Why should it even matter how they see me, as long as I know who I am? But
it does.
I believe that men who see women as only sexual beings often commit
violence against them, such as rape and battery. Sexual abuse and assault
are not only my fears, but my reality.
I was molested and raped. My experiences with men who violated me have
made me angry and frustrated.
How do I stop the violence? How do I prevent men from seeing me as an
object rather than a female? How do I stop them from equating the two? How
do I proceed with life after experiencing what others only dread? The
experiences have left me with questions about my identity. Am I just
another Chinese-American female? I used to think that I have to arrive at
a conclusion about who I am, but now I realize that my identity is
constantly evolving.
MY EXPERIENCE OF BEING “HIJABED”
One experience that was particularly educational was when I “dressed up”
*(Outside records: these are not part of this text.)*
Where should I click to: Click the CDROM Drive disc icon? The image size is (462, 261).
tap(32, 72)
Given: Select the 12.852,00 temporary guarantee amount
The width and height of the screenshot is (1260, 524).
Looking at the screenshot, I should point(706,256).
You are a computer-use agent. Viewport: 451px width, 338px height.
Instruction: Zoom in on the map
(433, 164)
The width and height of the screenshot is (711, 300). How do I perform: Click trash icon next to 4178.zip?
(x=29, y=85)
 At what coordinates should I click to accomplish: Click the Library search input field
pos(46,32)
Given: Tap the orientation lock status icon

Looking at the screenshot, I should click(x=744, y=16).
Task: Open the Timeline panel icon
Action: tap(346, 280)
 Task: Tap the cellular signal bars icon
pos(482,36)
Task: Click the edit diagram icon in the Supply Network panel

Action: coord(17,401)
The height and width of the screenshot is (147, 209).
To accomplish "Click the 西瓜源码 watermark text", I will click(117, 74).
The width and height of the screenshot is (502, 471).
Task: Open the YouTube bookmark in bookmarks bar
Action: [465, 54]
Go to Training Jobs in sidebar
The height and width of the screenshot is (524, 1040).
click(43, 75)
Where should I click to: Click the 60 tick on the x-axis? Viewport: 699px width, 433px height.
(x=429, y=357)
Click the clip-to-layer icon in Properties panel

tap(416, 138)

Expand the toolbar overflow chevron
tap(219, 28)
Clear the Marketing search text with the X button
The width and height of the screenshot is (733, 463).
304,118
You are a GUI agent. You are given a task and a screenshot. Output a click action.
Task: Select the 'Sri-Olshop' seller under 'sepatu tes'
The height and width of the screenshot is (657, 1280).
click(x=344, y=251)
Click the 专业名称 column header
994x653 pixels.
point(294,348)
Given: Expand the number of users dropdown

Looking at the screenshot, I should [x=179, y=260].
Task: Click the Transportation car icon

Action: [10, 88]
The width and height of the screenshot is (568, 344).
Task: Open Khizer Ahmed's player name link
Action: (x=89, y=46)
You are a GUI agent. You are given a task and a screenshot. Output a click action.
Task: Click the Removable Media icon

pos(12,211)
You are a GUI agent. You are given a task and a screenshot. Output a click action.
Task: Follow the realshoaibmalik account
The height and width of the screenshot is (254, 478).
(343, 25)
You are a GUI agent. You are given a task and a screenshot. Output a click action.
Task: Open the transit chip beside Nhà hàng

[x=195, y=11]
as a Muslim woman for a drive along Crenshaw Boulevard with three Muslim
men as part of a newsmagazine project. I wore a white, long-sleeved cotton
shirt, and a flowery silk scarf that covered my head, which I borrowed
from a Muslim woman. Not only did I look the part, I believed I felt the
part. Of course, I wouldn't really know what it feels like to be Hijabed-I
coined this word for the lack of a better term-everyday, because I was not
raised with Islamic teachings.
However, people perceived me as a Muslim woman and did not treat me as a
sexual being by making cruel remarks. I noticed that men's eyes did not
glide over my body as has happened when I wasn't Hijabed. I was fully
clothed, exposing only my face. I remembered walking into an Islamic
center and an African-American gentleman inside addressed me as “sister”,
and asked where I came from. I told him I was originally from China. That
didn't seem to matter. He respected me and assumed I was Muslim. I didn't
know how to break the news to him because I wasn't sure if I was or not.
I walked into the store that sold African jewelry and furniture and
another gentleman asked me as I was walking out if I was Muslim. I looked
at him and smiled, not knowing how to respond. I chose not to answer.
BEING HIJABED CHANGED OTHERS' PERCEPTION OF ME
Outside the store, I asked one of the Muslim men I was with, “Am I
Muslim?” He explained that everything that breathes and submits is. I have
concluded that I may be and just don't know it. I haven't labeled myself
as such yet. I don't know enough about Islam to assert that I am Muslim.
HIJAB AS OPPRESSION: A SUPERFICIAL AND MISGUIDED
VIEW
I consciously chose to be Hijabed because I was searching for respect from
men. Initially, as both a Women's Studies major and a thinking female, I
bought into the Western view that the wearing of a scarf is oppressive.
After this experience and much reflection, I have arrived at the
conclusion that such a view is superficial and misguided.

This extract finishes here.